The Baptism of the Lord is told in all four gospels with each one giving its own slant. Luke’s version is the only one which mentions Jesus “was at prayer”. Luke doesn’t emphasize the actual baptism at all, but majors on the descent of the Holy Spirit and the voice from heaven. “Heaven opened”. “The Holy Spirit descended like a dove”. “A voice came from heaven” The voice makes three statements, each with its own importance: “You are my son. “The beloved”. “My favour rests on you”. We are reminded of Jesus’ words at the Last Supper, “As the Father has loved me so I have loved you, remain in my love”.
The inclusion of verses 15 and 16 in the reading remind us that Jesus’ baptism took place when John the Baptist’s ministry was about to come to an end. The baptism was therefore Jesus’ call to public ministry. In the bible a call to do God’s work is often preceded by a deep experience of God, like Isaiah, Jeremiah and Gideon in the Old Testament, Mary and Zechariah in the New. Experience bears out that this pattern of a deep personal experience leading to a new commitment occurs in the lives of many people, such as Augustine, Ignatius of Loyola, Teresa of Avila, and to many other great men and women.

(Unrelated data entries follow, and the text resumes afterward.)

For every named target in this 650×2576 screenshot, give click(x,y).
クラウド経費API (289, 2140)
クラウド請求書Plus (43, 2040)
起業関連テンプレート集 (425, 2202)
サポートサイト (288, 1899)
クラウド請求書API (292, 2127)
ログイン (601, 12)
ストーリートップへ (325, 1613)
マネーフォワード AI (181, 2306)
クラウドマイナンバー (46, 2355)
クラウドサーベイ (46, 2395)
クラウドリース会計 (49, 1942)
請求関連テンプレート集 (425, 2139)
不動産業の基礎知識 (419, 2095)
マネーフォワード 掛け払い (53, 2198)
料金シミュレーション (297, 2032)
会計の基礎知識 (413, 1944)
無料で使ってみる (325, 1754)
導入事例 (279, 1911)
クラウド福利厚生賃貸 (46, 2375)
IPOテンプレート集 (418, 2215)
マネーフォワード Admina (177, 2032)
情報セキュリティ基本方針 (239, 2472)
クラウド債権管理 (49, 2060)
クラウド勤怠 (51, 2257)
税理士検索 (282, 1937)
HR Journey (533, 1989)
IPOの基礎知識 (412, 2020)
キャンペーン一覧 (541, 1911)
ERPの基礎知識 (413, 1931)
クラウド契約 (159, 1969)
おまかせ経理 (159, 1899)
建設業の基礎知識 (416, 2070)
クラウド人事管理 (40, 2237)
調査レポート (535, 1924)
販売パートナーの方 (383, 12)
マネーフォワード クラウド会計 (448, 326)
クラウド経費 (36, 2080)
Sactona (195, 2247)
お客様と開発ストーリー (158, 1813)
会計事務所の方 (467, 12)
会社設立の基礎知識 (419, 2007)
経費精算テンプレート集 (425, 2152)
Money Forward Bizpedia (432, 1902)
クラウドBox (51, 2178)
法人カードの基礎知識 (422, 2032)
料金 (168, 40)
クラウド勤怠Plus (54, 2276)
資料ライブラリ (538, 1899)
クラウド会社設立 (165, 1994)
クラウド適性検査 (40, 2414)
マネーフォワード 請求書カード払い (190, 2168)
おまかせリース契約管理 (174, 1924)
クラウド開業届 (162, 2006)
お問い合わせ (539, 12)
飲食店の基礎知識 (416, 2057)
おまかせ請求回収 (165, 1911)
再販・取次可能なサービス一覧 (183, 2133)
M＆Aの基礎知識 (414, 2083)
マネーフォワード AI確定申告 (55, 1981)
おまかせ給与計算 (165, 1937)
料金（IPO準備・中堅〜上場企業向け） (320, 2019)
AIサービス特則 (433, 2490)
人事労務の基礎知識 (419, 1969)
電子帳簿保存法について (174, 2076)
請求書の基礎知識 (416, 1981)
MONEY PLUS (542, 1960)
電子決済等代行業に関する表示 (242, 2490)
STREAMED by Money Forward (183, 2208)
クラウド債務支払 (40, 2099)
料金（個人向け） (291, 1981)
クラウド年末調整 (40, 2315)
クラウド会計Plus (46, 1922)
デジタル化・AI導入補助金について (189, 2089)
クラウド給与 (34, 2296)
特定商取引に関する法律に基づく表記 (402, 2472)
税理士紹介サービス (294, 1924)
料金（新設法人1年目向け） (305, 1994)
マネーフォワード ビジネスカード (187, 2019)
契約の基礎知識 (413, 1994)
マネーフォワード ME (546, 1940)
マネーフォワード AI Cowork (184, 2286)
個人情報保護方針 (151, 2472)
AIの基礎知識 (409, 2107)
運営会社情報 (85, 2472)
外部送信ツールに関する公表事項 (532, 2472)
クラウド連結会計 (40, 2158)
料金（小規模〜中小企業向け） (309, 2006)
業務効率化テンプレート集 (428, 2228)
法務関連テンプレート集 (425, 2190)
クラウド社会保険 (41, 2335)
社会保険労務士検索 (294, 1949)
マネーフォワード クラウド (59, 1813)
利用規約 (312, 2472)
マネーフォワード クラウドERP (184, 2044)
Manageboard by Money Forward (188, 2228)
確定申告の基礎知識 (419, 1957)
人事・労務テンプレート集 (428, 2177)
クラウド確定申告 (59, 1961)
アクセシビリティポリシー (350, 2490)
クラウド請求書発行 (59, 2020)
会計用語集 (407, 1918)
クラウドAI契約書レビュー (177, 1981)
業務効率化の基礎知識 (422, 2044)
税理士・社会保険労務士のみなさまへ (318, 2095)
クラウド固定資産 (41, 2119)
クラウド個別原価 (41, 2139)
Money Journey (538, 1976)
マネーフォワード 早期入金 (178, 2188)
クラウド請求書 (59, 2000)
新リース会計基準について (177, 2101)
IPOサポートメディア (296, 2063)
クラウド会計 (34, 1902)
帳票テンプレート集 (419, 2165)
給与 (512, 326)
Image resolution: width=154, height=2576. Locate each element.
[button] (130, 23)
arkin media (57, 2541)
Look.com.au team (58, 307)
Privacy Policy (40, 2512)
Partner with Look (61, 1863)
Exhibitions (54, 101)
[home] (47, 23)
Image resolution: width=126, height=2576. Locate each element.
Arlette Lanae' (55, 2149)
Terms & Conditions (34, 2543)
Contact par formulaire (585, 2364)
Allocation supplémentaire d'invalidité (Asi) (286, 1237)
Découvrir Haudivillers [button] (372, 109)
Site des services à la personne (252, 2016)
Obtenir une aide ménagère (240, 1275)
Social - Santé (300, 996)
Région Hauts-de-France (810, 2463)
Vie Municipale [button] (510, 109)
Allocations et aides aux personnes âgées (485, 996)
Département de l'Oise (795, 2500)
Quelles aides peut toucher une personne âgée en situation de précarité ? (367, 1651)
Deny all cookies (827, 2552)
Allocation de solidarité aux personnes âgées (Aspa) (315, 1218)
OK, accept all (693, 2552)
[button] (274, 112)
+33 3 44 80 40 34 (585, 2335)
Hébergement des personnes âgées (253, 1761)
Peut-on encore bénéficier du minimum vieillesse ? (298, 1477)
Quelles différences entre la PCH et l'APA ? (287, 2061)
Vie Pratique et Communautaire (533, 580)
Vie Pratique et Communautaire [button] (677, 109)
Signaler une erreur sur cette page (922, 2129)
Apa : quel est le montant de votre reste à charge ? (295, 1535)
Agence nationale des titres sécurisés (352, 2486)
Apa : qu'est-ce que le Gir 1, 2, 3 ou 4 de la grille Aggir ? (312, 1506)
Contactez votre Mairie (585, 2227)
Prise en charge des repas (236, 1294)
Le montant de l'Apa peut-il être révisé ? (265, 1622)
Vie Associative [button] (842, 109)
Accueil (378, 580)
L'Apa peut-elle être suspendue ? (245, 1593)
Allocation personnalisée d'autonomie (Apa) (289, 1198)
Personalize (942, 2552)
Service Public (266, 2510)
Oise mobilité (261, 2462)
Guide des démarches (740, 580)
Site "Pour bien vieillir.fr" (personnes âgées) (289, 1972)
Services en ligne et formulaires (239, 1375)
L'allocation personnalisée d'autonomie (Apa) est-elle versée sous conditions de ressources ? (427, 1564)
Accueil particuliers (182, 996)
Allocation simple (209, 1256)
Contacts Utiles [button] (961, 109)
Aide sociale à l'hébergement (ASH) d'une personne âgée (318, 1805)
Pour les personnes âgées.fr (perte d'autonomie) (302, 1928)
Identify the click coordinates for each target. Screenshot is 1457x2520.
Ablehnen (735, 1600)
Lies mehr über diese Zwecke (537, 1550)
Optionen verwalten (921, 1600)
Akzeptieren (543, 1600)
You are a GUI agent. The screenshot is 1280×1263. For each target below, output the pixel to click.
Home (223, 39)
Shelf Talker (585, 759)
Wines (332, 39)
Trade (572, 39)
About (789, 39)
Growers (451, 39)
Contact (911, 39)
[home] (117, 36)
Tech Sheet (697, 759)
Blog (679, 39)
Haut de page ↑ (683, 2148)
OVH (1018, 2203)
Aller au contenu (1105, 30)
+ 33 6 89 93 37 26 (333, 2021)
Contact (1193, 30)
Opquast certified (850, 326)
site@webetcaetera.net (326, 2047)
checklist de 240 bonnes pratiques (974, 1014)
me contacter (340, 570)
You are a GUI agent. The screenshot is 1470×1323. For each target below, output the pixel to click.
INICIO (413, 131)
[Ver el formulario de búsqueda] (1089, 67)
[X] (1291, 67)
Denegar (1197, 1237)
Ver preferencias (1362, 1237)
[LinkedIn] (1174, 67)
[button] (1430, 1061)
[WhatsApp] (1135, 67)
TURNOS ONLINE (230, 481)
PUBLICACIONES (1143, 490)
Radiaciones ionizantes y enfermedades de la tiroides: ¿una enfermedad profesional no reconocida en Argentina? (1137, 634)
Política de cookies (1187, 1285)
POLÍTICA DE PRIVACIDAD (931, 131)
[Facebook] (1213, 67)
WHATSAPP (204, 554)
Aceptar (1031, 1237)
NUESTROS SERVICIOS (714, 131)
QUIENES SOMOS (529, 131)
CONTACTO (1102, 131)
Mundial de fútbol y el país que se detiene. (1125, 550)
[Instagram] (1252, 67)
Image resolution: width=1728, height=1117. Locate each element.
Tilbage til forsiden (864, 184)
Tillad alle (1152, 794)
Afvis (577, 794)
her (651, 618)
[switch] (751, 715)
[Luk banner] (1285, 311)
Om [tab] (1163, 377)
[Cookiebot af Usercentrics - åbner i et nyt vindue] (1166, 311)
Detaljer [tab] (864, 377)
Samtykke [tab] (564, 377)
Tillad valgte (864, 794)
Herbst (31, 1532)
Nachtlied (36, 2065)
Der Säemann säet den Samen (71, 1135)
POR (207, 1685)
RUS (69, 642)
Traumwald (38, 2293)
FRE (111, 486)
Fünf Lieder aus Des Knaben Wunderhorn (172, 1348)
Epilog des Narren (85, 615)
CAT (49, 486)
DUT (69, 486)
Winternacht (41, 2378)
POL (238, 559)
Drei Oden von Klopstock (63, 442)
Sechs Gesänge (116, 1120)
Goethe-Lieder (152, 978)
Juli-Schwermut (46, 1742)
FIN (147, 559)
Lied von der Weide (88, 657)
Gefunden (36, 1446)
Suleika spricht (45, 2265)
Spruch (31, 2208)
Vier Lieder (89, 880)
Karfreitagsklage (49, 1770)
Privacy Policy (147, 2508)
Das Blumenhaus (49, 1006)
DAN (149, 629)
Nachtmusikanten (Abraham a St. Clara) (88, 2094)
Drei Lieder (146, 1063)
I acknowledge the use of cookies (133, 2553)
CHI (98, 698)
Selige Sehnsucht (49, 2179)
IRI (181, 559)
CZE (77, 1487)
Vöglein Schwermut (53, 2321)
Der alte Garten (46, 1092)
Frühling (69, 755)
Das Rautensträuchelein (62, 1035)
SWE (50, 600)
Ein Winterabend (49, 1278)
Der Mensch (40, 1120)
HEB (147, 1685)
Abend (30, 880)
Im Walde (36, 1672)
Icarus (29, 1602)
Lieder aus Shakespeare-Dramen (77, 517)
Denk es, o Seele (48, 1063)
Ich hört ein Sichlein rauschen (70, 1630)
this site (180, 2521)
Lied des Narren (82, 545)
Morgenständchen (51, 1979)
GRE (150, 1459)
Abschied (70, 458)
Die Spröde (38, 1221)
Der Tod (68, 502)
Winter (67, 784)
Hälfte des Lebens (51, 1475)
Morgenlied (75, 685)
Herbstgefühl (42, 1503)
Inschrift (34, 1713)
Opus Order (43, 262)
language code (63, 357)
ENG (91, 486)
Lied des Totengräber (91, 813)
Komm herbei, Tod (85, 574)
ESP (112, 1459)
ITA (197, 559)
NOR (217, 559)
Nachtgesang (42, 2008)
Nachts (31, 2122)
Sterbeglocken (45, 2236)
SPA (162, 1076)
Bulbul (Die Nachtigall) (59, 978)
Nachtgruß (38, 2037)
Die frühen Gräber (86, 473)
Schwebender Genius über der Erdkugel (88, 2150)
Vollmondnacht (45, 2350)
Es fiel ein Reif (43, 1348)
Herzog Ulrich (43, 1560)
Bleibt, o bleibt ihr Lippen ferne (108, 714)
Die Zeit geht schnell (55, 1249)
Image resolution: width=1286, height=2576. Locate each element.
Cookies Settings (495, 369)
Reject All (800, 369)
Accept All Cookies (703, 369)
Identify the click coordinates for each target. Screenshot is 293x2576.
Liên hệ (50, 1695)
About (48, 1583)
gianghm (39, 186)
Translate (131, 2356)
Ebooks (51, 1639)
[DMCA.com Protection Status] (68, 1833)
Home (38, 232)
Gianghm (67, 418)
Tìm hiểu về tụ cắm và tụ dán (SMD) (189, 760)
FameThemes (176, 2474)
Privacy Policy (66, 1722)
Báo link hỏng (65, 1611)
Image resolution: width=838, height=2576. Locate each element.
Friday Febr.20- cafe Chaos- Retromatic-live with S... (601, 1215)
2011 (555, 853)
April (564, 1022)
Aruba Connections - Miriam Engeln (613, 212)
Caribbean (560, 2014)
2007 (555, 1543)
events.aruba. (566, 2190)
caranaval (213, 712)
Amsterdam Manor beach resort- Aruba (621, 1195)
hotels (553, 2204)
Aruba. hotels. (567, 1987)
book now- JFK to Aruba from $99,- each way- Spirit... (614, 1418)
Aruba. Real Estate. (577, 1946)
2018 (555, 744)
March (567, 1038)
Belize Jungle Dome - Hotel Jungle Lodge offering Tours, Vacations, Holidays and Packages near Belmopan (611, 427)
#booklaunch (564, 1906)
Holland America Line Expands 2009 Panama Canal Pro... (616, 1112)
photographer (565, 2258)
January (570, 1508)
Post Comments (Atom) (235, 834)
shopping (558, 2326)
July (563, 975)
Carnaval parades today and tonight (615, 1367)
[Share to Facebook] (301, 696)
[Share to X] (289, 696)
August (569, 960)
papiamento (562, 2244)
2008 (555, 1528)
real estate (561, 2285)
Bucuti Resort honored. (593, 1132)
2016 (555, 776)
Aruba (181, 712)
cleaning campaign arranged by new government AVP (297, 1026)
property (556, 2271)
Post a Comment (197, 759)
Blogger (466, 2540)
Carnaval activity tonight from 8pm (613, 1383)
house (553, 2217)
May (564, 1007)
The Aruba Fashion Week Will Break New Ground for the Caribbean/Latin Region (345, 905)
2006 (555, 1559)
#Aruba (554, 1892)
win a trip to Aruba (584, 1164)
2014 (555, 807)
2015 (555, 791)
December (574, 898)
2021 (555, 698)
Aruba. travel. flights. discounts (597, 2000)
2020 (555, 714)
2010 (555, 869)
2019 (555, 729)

Can we identify a similar pattern in our own lives too? Luke notes that Jesus came forward “when all the people had been baptised,” inviting us to see him as entering into solidarity with those who had come to John for baptism. In Luke’s version, Jesus’ baptism was a personal experience. Might each of us have had a similar experience in our own lives? If so what have we done about it?